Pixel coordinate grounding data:
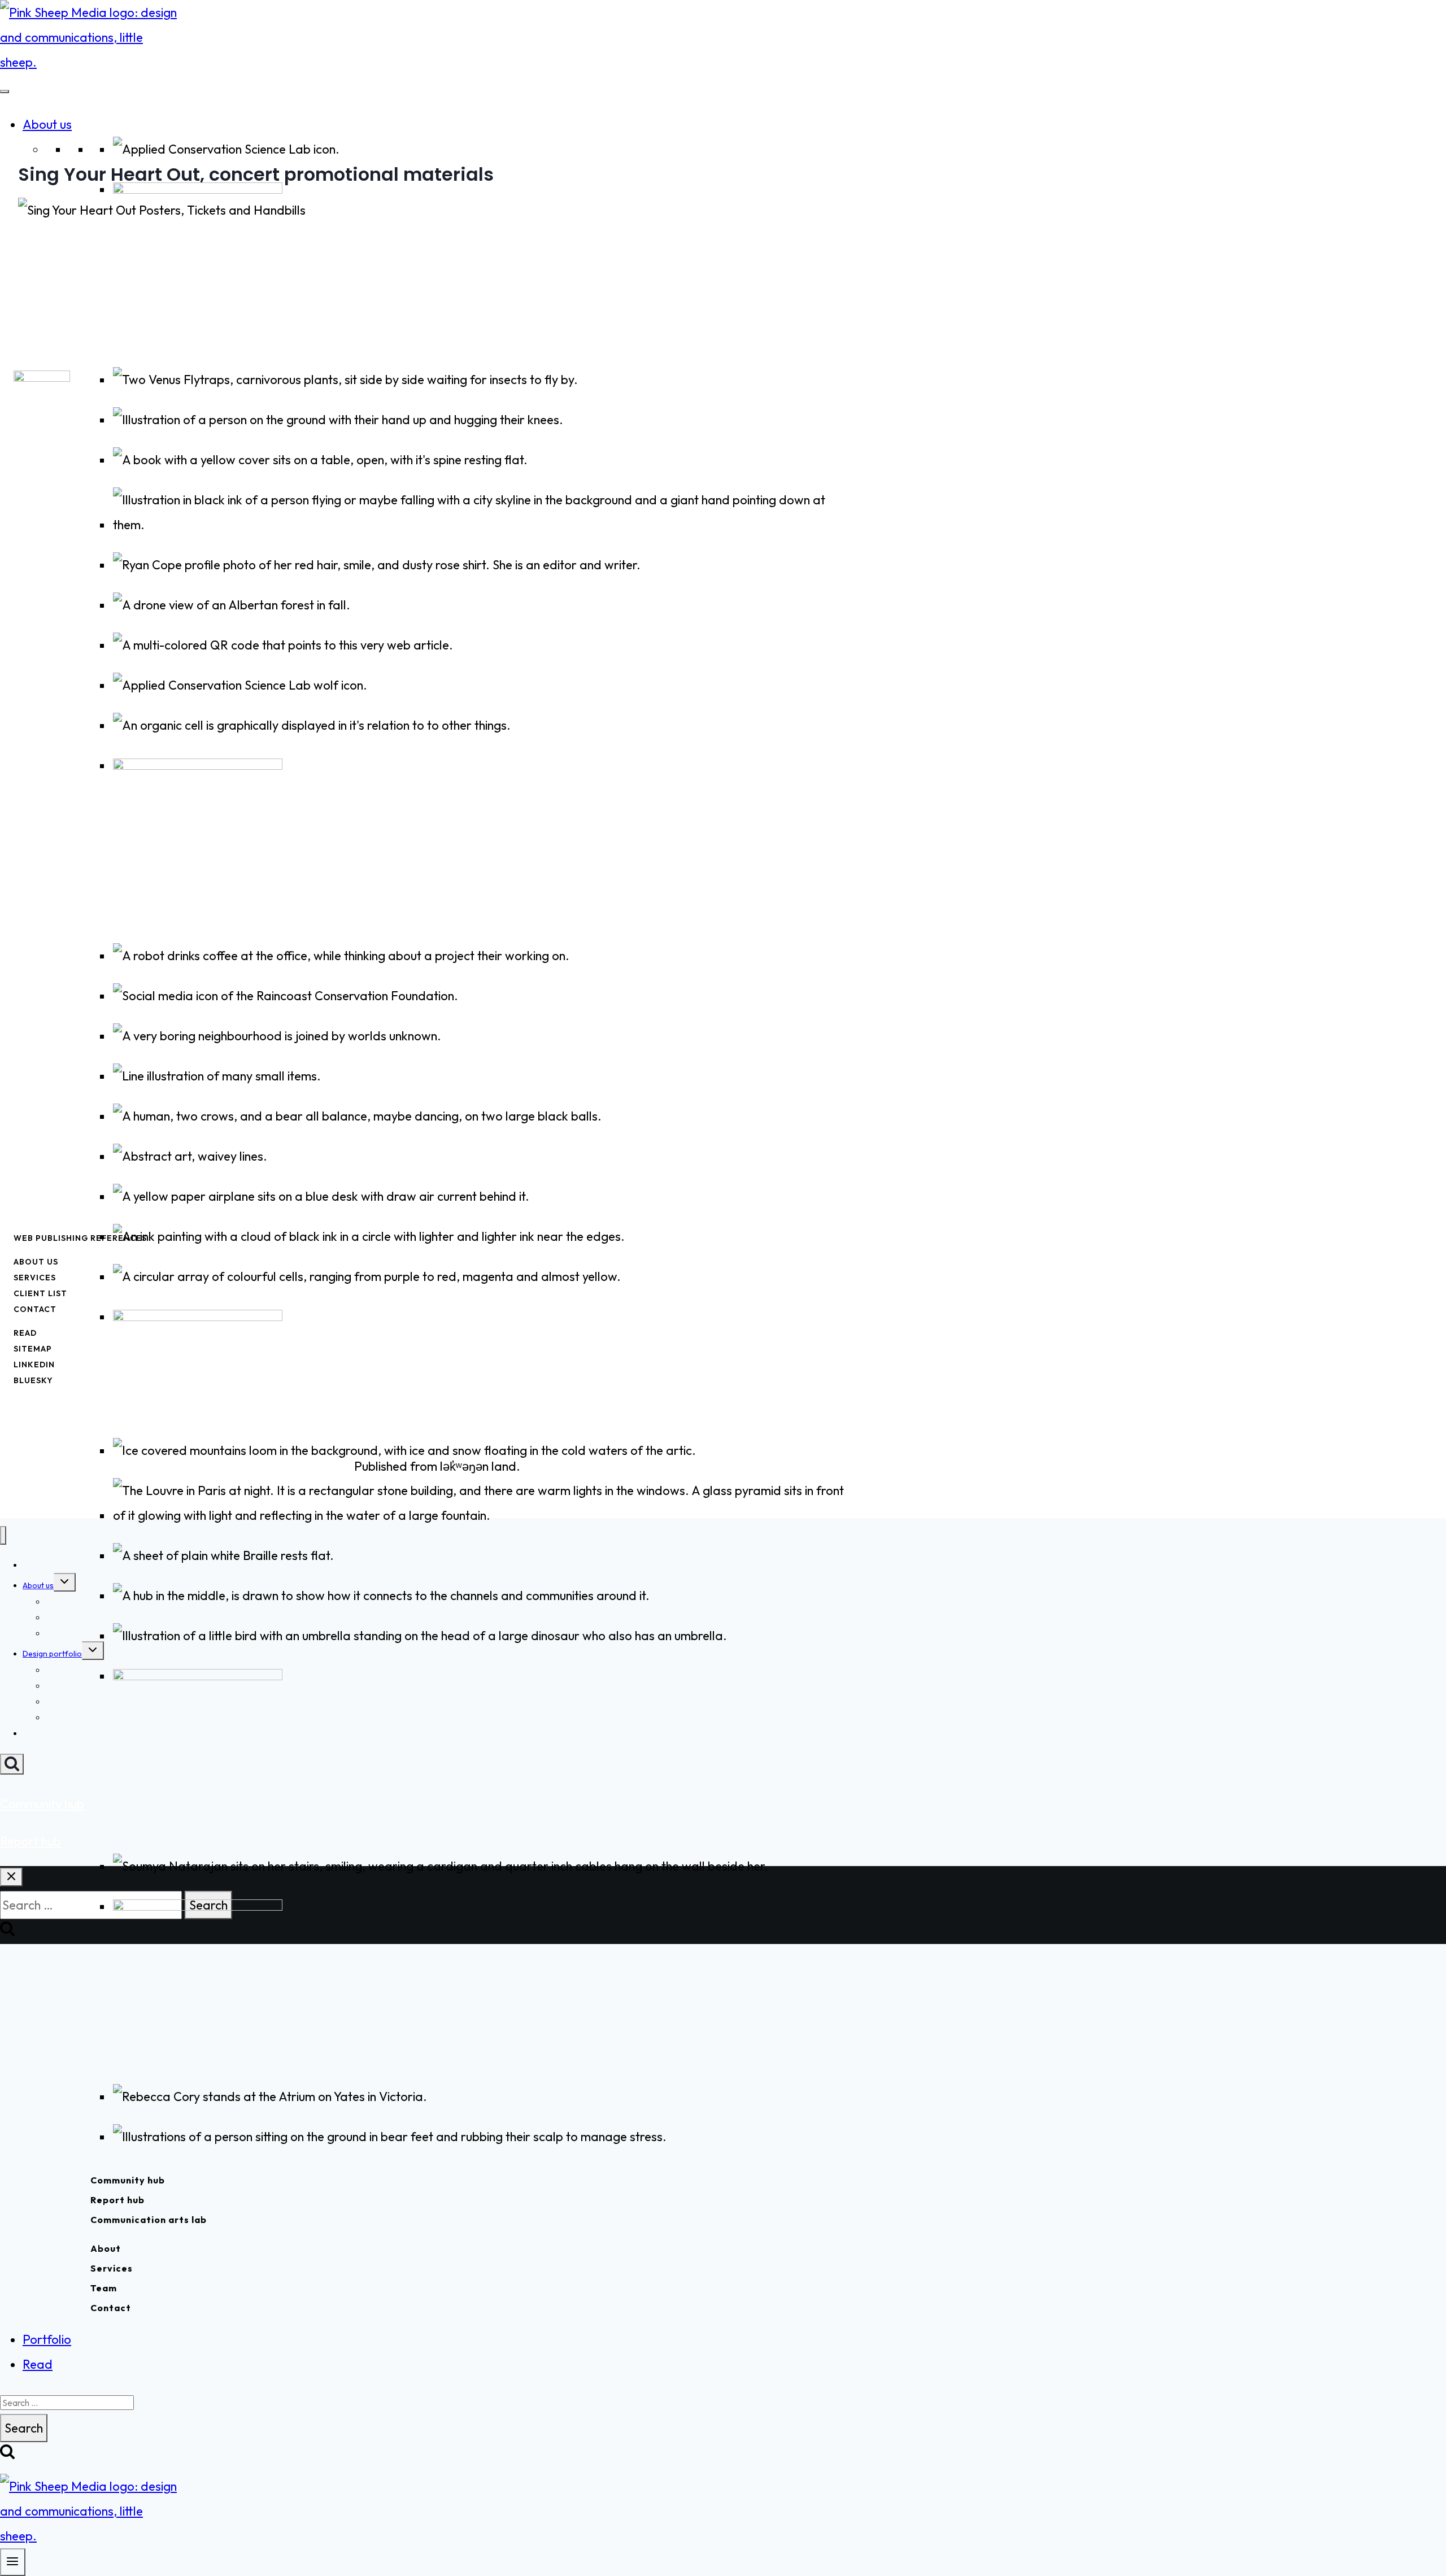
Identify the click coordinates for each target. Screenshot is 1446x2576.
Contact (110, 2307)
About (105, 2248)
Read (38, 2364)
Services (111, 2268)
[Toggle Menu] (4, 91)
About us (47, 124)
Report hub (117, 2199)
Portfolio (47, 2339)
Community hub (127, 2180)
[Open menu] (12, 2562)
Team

The problem.
With the pictures removed, return each record above exactly as given.

Task response.
Identify the click coordinates for each target. Screenshot is 1446x2576.
Contact (110, 2307)
About (105, 2248)
Read (38, 2364)
Services (111, 2268)
[Toggle Menu] (4, 91)
About us (47, 124)
Report hub (117, 2199)
Portfolio (47, 2339)
Community hub (127, 2180)
[Open menu] (12, 2562)
Team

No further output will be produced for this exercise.